Yes, I am one of those people--a female who barely escaped failing her science courses in junior high. Math scares me to death and I am pretty much a blank slate after 5th grade.
I can add, subtract, multiply and divide. That’s it.
Now we know girls need a boost when it comes to science and math education (at least I hope we know it)? --but we apparently didn’t know until it was too late for people like me. In fact I’m very interested in science and can’t help but wonder if I’d had a little more attention in school or somewhere, I might not be the pathetically science-and-math-challenged adult I am today.

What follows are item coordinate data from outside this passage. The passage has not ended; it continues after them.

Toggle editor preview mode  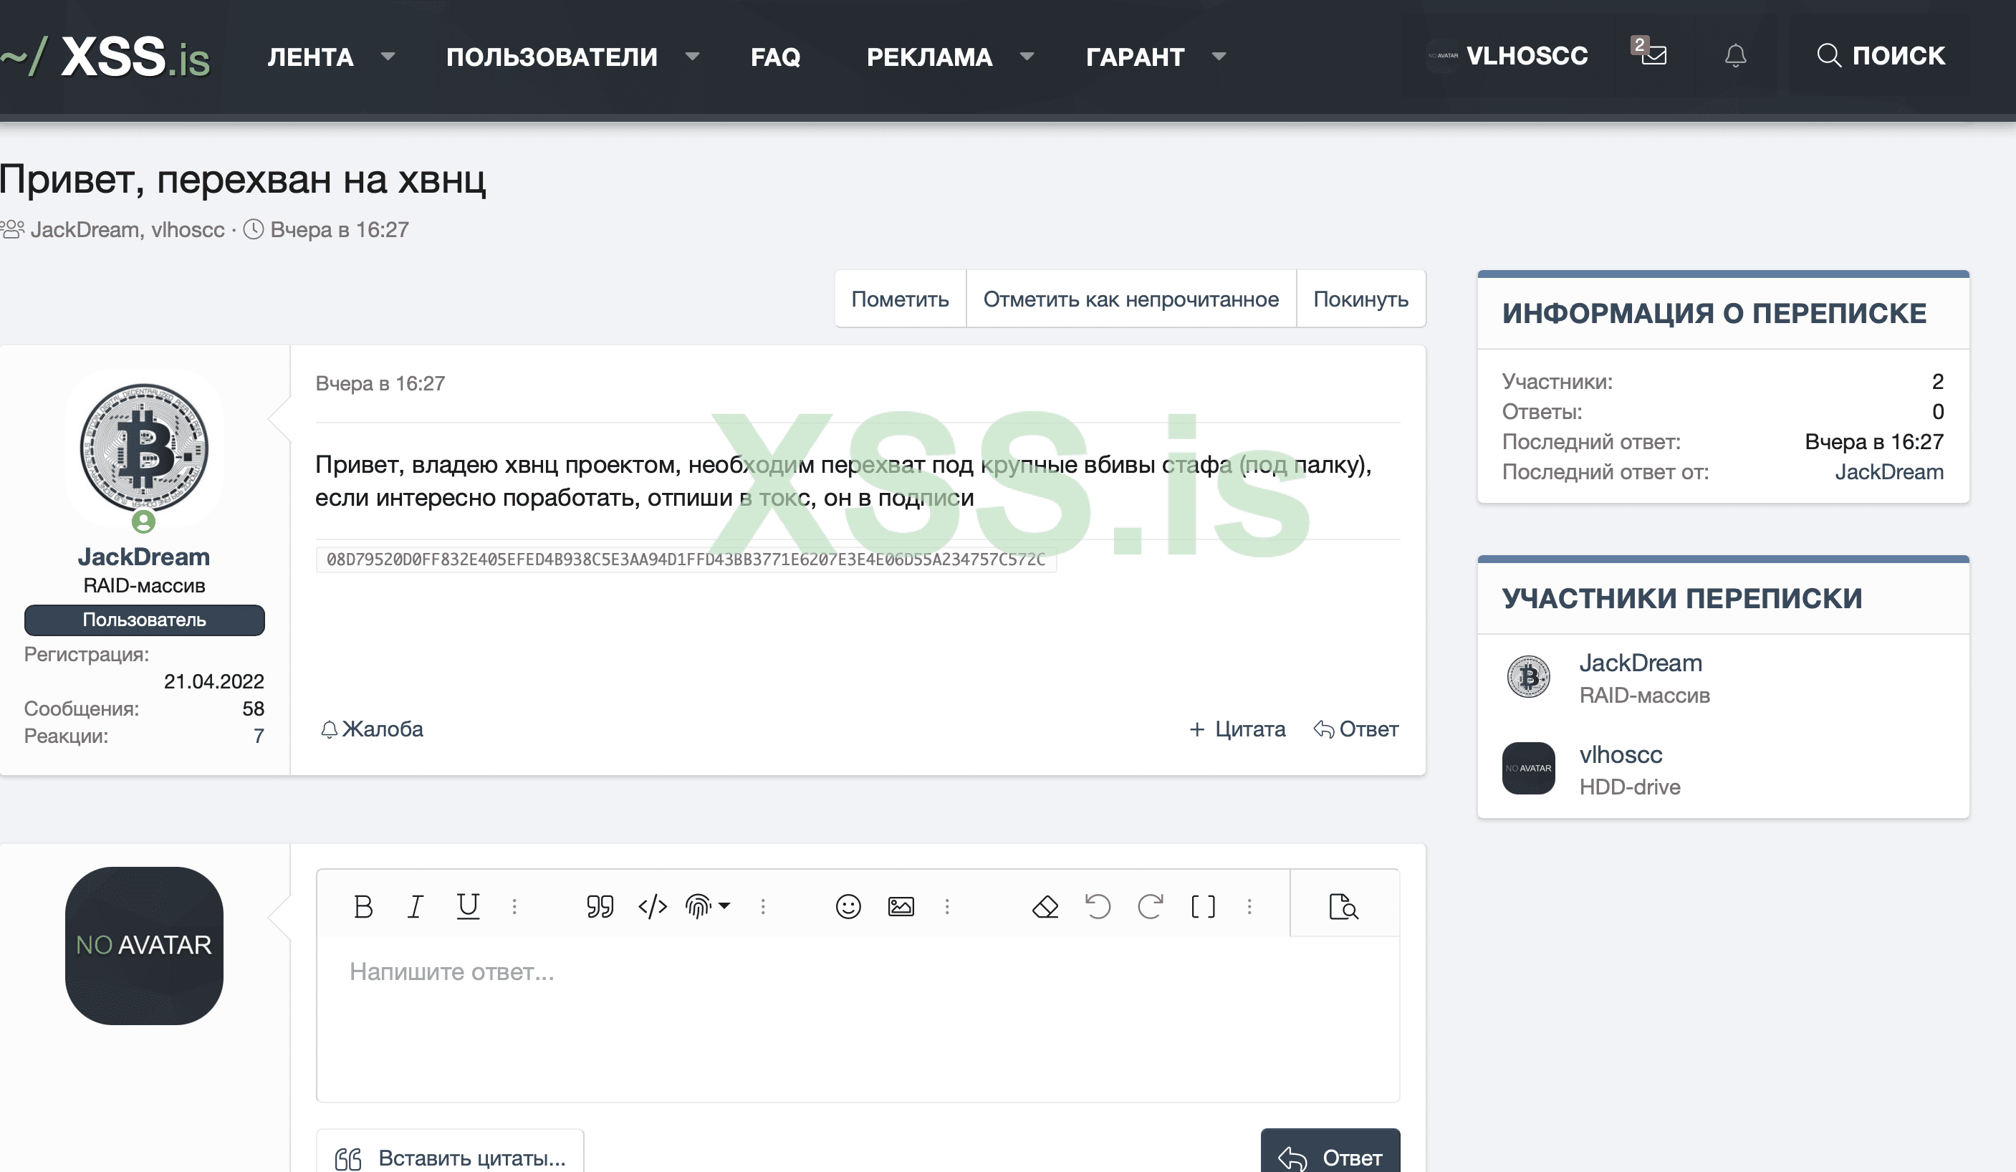click(x=1343, y=906)
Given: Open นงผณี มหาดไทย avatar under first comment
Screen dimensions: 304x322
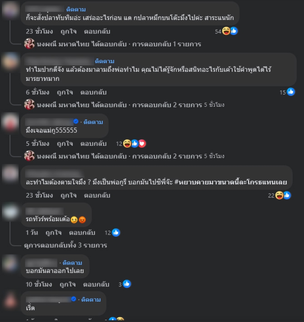Looking at the screenshot, I should pos(29,44).
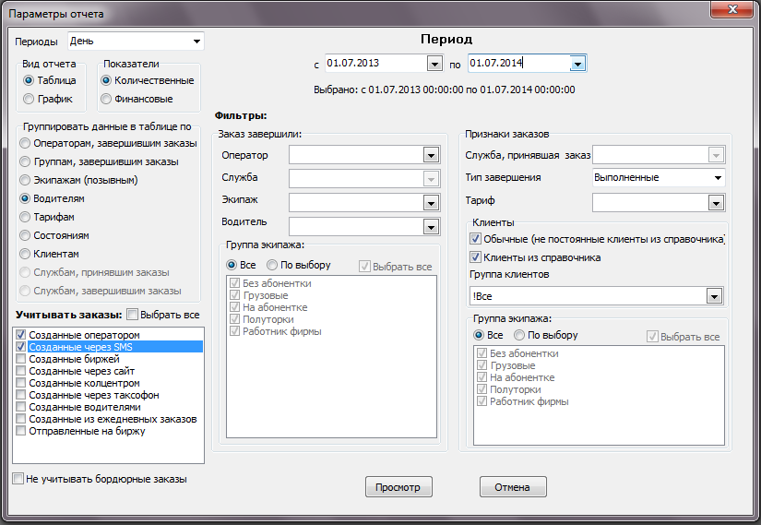Open the Группа клиентов dropdown

713,296
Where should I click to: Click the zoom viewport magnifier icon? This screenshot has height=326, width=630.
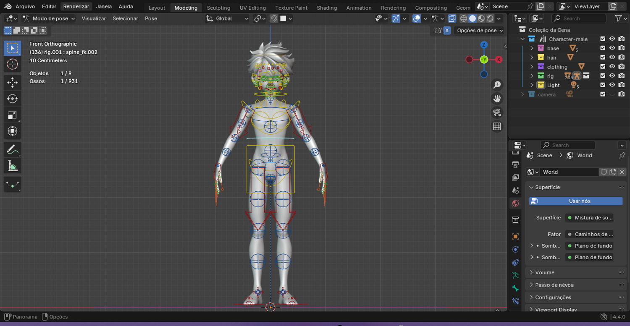pos(497,85)
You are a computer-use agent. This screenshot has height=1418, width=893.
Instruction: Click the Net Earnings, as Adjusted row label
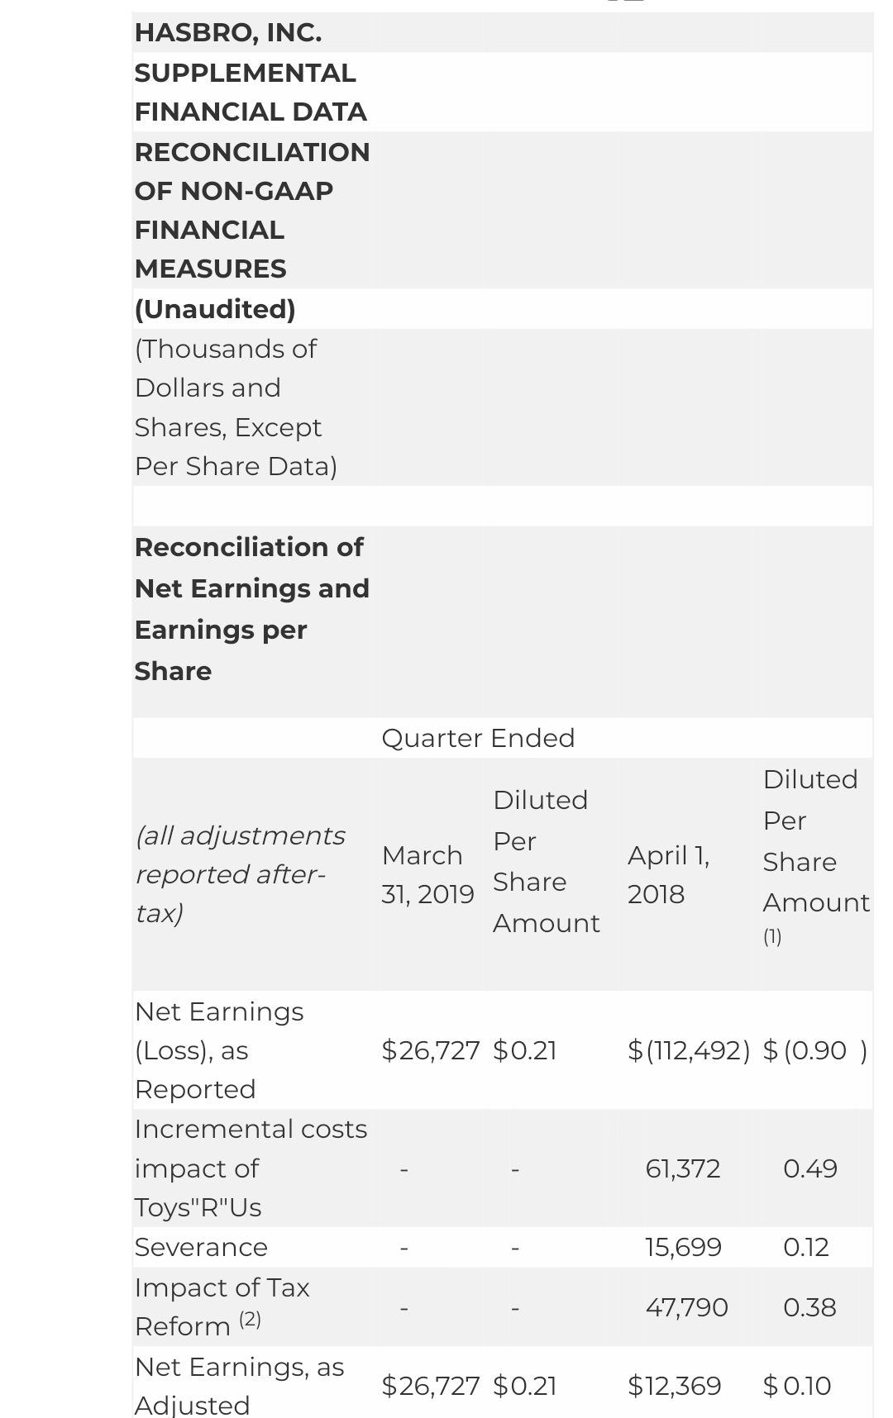[240, 1386]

Or is that just an excuse because I couldn’t cut it?
I had one wonderful science teacher in high school – funny, interesting, and engaging. I seem to remember doing pretty well in his class (And thank you, Mr. Favaro, wherever you are). I also remember a chemistry teacher that at least made things comprehensible enough so I could understand them. Those teachers got me through somehow – and I wish I could have had more of them at a younger age.
What I remember about my science teachers in junior high was they were stern and taciturn and boring; and that managed to turn me off completely. Yet now when I think about science—medicine, planets, the environment, the human body—I am not only interested, I’m fascinated. And I wish it didn’t feel like so much of a foreign country.
I know I never would have been qualified enough to go to med school or do much of anything that needed math skills. Or would I have been able to learn more with less hostile teachers? High school math teachers tried (without success) to teach me trigonometry; but way, way back in elementary school, they started some kind of “new math” education that lost me completely.
How much does this have to do with me being female? Absolutely nothing in the REAL sense, and I don’t want to whine here. What I DO want to do is explain that when I was growing up, it really WAS harder to BE a girl and try to learn math and science. I don’t know if it was because teachers didn’t think we could; and we didn’t think so either. Don’t perceptions color an awful lot of our reality?
I guess what I’m saying here is if I could start over again. I’d love to create the perfect science teacher and study with him/her for each and every grade. Of course that won’t happen—and it’s very unscientific of me to think so magically. But then, I’m a flaky artist. You’ll have to take me as I am.